=== Data listing ===

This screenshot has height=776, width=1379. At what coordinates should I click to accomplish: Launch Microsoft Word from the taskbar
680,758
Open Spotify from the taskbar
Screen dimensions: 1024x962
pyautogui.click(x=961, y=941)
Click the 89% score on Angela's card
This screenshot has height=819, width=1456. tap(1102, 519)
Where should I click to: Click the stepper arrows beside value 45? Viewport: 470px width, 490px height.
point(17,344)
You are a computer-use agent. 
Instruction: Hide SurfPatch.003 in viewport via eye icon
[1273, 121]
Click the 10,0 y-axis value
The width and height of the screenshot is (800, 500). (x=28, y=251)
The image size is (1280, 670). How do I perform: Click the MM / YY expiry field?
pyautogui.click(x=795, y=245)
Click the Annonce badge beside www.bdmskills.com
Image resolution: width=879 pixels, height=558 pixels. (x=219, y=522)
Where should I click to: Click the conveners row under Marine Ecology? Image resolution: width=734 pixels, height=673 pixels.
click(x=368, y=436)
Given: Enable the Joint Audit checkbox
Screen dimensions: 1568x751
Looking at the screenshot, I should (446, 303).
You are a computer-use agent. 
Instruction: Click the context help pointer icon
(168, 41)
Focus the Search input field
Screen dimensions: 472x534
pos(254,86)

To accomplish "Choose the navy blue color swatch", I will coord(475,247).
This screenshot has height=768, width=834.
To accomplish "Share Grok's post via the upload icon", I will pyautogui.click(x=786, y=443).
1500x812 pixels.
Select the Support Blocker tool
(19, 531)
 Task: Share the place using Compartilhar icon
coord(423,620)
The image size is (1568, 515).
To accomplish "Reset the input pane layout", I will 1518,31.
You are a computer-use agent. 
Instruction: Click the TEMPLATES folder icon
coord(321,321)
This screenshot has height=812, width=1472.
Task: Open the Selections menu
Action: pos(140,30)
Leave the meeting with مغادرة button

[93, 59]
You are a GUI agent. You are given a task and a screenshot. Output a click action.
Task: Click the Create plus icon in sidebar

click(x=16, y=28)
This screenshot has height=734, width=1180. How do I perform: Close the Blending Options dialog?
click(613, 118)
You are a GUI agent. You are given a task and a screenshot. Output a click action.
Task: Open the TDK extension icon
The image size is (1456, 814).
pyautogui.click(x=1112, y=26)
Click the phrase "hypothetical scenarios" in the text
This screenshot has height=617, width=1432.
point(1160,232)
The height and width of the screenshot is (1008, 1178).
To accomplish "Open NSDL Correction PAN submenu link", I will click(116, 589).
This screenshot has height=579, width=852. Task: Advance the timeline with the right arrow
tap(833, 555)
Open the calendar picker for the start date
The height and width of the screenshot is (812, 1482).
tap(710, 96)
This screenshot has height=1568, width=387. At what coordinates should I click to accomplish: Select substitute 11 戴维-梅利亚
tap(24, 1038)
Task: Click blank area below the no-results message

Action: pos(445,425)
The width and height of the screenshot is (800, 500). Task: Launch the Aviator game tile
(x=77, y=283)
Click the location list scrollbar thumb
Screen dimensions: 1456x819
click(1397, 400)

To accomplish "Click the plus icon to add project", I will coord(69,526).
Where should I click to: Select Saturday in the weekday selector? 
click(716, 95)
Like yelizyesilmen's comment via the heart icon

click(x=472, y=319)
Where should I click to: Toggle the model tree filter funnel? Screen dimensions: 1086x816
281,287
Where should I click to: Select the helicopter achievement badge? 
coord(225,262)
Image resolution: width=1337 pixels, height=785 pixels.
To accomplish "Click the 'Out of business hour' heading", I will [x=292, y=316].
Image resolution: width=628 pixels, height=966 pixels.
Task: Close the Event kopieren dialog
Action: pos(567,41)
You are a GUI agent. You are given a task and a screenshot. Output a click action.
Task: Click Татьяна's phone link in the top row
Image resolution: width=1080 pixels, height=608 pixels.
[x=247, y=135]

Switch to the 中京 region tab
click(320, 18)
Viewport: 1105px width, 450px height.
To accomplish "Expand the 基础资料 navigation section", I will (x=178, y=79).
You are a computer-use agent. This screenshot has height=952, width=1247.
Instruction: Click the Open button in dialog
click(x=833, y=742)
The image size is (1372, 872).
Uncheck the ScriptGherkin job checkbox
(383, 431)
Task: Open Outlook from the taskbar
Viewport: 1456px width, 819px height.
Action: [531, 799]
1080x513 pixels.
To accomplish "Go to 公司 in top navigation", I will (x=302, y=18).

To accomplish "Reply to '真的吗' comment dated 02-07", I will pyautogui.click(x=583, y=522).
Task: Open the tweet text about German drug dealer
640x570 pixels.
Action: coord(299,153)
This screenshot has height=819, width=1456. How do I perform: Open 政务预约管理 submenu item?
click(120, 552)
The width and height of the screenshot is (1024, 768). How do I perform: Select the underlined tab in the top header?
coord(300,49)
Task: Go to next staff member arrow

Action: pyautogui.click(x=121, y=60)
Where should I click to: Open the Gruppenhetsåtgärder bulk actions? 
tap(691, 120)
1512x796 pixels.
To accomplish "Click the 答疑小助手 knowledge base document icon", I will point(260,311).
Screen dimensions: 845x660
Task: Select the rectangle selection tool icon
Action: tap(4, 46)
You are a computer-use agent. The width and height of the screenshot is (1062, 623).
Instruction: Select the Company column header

===

Task prompt ▸
Locate every line in the listing above that contains the string "size" with matching case, and copy each of those lines.

Solved problem ▸
The image size is (1280, 670). How do I perform: Click the MM / YY expiry field?
The image size is (1568, 515).
The image size is (1456, 814).
The image size is (1372, 872).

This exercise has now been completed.